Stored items
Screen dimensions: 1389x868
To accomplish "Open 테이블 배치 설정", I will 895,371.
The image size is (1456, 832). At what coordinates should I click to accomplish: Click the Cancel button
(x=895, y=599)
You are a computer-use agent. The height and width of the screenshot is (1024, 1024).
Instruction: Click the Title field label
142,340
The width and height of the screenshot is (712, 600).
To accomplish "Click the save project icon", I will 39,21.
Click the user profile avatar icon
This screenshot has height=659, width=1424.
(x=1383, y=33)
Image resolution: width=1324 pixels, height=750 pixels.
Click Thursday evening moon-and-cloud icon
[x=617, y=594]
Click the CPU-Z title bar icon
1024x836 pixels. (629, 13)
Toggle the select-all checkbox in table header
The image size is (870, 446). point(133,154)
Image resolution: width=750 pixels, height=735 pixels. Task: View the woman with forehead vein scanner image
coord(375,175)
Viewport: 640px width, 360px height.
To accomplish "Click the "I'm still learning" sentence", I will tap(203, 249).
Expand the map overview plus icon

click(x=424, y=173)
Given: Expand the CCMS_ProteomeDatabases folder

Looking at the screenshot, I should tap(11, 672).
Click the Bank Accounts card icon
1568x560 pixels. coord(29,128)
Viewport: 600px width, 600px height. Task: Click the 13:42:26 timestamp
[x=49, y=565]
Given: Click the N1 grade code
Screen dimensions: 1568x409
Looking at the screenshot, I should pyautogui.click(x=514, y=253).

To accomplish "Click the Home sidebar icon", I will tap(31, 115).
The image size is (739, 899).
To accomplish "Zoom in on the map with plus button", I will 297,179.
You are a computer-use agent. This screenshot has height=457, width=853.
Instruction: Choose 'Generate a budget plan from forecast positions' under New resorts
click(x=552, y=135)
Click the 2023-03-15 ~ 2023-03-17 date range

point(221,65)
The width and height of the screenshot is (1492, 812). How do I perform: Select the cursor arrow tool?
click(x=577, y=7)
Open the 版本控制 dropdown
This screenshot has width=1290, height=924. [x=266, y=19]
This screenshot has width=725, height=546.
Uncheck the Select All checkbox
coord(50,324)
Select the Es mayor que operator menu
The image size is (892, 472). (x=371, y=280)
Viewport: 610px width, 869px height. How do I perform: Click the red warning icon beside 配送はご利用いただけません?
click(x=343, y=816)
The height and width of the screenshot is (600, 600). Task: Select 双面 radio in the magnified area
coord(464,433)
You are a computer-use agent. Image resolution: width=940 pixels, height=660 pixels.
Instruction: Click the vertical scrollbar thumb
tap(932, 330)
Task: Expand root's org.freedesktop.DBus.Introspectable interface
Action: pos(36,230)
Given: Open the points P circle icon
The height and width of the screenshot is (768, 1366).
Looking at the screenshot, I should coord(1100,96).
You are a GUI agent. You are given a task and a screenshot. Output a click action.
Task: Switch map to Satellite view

→ **Work instruction**:
Every line above with the string "computer" in it needs to be copied.

→ **Answer box**:
You are a computer-use agent. The height and width of the screenshot is (1024, 1024).
You are a computer-use agent. This screenshot has height=457, width=853.
You are a computer-use agent. Image resolution: width=940 pixels, height=660 pixels.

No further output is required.